WHAT YOU SHOULD DO:
Lay out the rows from the start through the line containing "The image size is (445, 344). point(200,56)", both ends included, as a two-column CSV with the headers instruction and click_answer. Each row gets one line, with its text and its answer each in a single quoted field and line breaks replaced by spaces.

RAW DATA:
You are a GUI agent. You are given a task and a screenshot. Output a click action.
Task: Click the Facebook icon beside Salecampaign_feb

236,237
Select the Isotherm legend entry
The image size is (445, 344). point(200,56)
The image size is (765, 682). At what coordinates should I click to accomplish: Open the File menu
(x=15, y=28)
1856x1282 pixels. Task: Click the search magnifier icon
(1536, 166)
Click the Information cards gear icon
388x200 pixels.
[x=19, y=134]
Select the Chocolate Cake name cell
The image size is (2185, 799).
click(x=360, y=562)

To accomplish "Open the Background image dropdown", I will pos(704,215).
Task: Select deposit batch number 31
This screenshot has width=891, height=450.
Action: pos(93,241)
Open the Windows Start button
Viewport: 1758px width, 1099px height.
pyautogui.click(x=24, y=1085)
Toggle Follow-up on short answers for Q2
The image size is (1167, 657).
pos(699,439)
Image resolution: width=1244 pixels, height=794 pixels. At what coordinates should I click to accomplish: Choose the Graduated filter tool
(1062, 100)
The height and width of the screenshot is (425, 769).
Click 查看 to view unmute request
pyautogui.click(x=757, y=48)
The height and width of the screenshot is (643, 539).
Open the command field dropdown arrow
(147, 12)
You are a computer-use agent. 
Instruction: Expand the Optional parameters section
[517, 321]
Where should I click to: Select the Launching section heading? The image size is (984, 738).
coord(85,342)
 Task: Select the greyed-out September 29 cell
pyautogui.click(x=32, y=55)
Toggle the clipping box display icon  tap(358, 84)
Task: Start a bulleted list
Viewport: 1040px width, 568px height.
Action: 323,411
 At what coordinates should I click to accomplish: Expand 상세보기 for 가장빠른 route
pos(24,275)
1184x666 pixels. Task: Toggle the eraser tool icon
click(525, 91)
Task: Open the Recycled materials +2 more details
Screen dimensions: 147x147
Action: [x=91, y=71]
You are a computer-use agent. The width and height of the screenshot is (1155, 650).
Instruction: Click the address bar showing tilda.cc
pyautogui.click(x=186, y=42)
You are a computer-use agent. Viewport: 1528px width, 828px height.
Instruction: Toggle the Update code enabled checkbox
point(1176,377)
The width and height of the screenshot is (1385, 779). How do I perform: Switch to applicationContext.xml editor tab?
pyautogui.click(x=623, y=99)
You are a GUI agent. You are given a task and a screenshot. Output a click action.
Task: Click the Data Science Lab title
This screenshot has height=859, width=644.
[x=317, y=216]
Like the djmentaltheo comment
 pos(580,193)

EXERCISE RESPONSE:
instruction,click_answer
"You are a GUI agent. You are given a task and a screenshot. Output a click action. Task: Click the Facebook icon beside Salecampaign_feb","236,237"
"Select the Isotherm legend entry","The image size is (445, 344). point(200,56)"